Erovnuli Liga 2
- Season: 2017
- Dates: 4 March – 25 November 2017
- Champions: Rustavi
- Promoted: Rustavi Sioni Bolnisi
- Relegated: Guria Lanchkhuti Meshakhte Tkibuli Zugdidi
- Matches: 180
- Goals: 499 (2.77 per match)
- Top goalscorer: Data Sitchinava (30 goals)

= 2017 Erovnuli Liga 2 =

The 2017 Erovnuli Liga 2 (formerly known as Pirveli Liga) was the 29th season of second tier football in Georgia.

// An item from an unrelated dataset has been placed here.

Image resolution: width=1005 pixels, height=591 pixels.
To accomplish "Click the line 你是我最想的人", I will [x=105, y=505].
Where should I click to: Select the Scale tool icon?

The season began on 4 March 2017 and ended on 25 November 2017.

== Teams and stadiums ==

| Team | Location | Venue | Capacity |
|---|---|---|---|
| Gagra | Tbilisi | Mtskheta Park | 2,000 |
| Guria Lanchkhuti | Lanchkhuti | Evgrapi Shevardnadze Stadium | 8,000 |
| Meshakhte Tkibuli | Rustavi | Vladimer Bochorishvili Stadium | 6,000 |
| Merani Martvili | Martvili | Murtaz Khurtsilava Stadium | 2,000 |
| FC Rustavi | Rustavi | Poladi Stadium | 6,200 |
| Samgurali Tskaltubo | Tskaltubo | Murtaz Khurtsilava Stadium | 2,000 |
| Sioni Bolnisi | Bolnisi | Tamaz Stepania Stadium | 3,242 |
| Tskhinvali | Tskhinvali | Poladi Stadium | 6,200 |
| WIT Georgia | Mtskheta | Mtskheta Park | 2,000 |
| Zugdidi | Zugdidi | Tsentraluri Stadioni | 2,000 |

Source:

==League table==

| Pos | Team | Pld | W | D | L | GF | GA | GD | Pts | Promotion, qualification or relegation |
| 1 | Rustavi (C, P) | 36 | 26 | 5 | 5 | 72 | 25 | +47 | 83 | Promotion to Erovnuli Liga |
| 2 | Merani Martvili | 36 | 24 | 8 | 4 | 67 | 16 | +51 | 80 | Qualification for Promotion play-offs |
| 3 | Sioni Bolnisi (P) | 36 | 18 | 5 | 13 | 52 | 48 | +4 | 59 |
| 4 | Samgurali Tskaltubo | 36 | 16 | 5 | 15 | 46 | 46 | 0 | 53 |  |
| 5 | Gagra | 36 | 16 | 5 | 15 | 46 | 38 | +8 | 53 |
| 6 | WIT Georgia | 36 | 14 | 10 | 12 | 42 | 40 | +2 | 52 |
| 7 | Tskhinvali | 36 | 11 | 7 | 18 | 62 | 75 | −13 | 40 |
| 8 | Guria Lanchkhuti (R) | 36 | 11 | 4 | 21 | 47 | 68 | −21 | 37 | Qualification for Relegation play-offs |
| 9 | Meshakhte Tkibuli (R) | 36 | 7 | 6 | 23 | 33 | 75 | −42 | 27 |
| 10 | Zugdidi (R) | 36 | 6 | 7 | 23 | 32 | 68 | −36 | 25 | Relegation to Liga 3 |

== Relegation play-offs ==

Telavi 2-1 Guria Lanchkhuti
  Telavi: Kharebashvili 56', Nozadze
  Guria Lanchkhuti: Tela 61'

Guria Lanchkhuti 1-1 Telavi
  Guria Lanchkhuti: Shengelia 82'
  Telavi: Nikabadze 45'
Telavi won 3–2 on aggregate.
----

Meshakhte Tkibuli 0-2 Norchi Dinamo
  Norchi Dinamo: Deisadze 40', Melkadze 63'

Norchi Dinamo 4-0 Meshakhte Tkibuli
  Norchi Dinamo: Pipia 2', Deisadze 59', Gogoberishvili 68', Shengelidze 81'
Norchi Dinamoeli won 6–0 on aggregate.